Researchers from Penn State, Virginia Tech, and Kennesaw University in the
US, discovered that parasitic plants steal genes from their host plants and
use it to efficiently absorb nutrients from their host. The study focused on
the parasitic plant dodder, which has stolen a huge quantity of genetic
material from its host plants, including over a hundred functional genes.
These genes contribute to the dodder's ability to attach better to its host
and siphon its nutrients.
Parasitic plants such as dodder cannot live independently through
photosynthesis. They access a host plant's water and nutrient supply through
structures called haustoria. The dodder envelops the host plant and grows
into its vascular tissue. Its usual hosts include wild plants as well
agricultural and horticultural crops.
The research team identified 108 genes that have been included to dodder's
genome through horizontal gene transfer. The genes appear to be functional
in the parasite, aiding haustoria structure, defense responses, and amino
acid metabolism. One of the stolen genes produce micro RNAs that are
returned to the host plant, working as a genetic weapon to put down host
defense genes. Eighteen of the 108 genes were also found in all dodder
species, which may imply that these genes were stolen by the ancestral form
of dodder and eventually retained by the modern species.

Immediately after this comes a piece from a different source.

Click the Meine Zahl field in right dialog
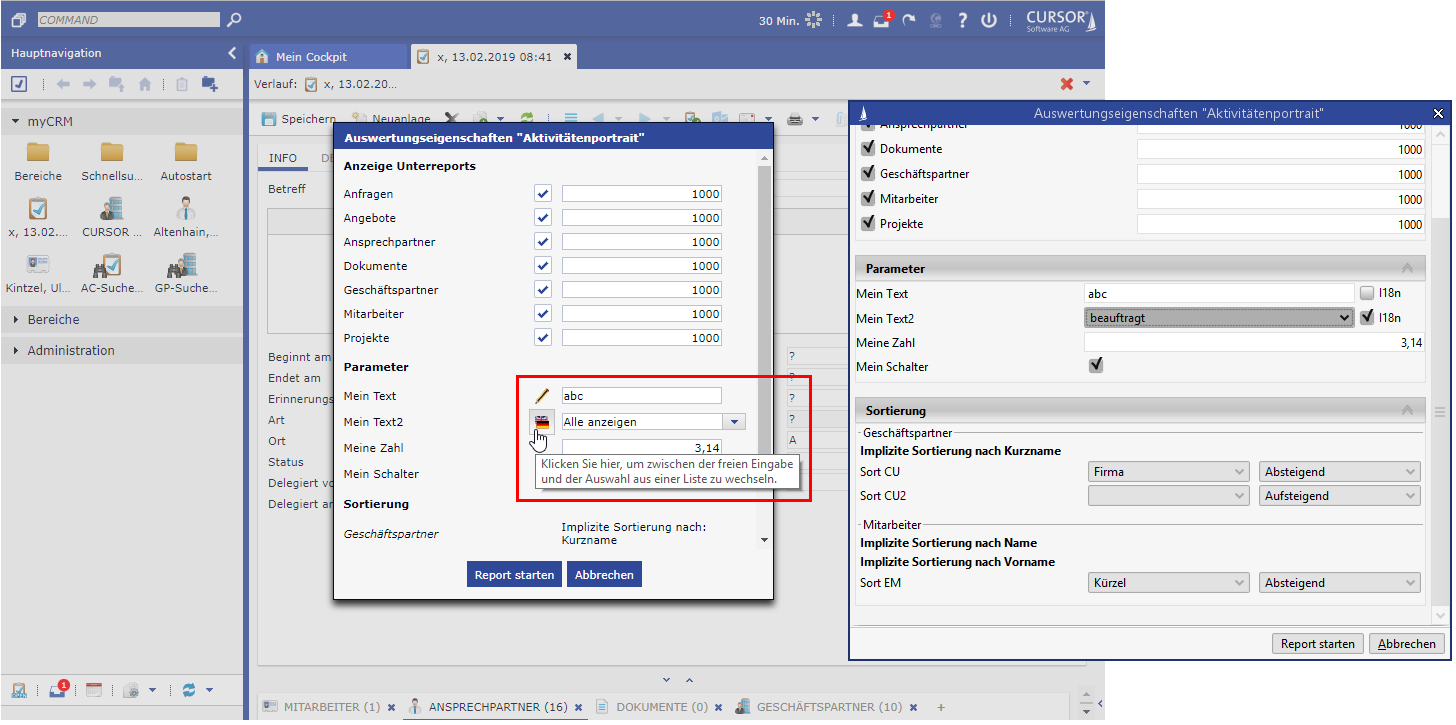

According to Claude dePamphilis, professor of biology at Penn State and
senior author of the study, the results "present the most dramatic case
known of functional horizontal gene transfer ever found in complex
organisms." The researchers are still studying how the genetic material is
being moved from host to parasite to determine if it is a one-way process or
if the host can also acquire genes from its parasite.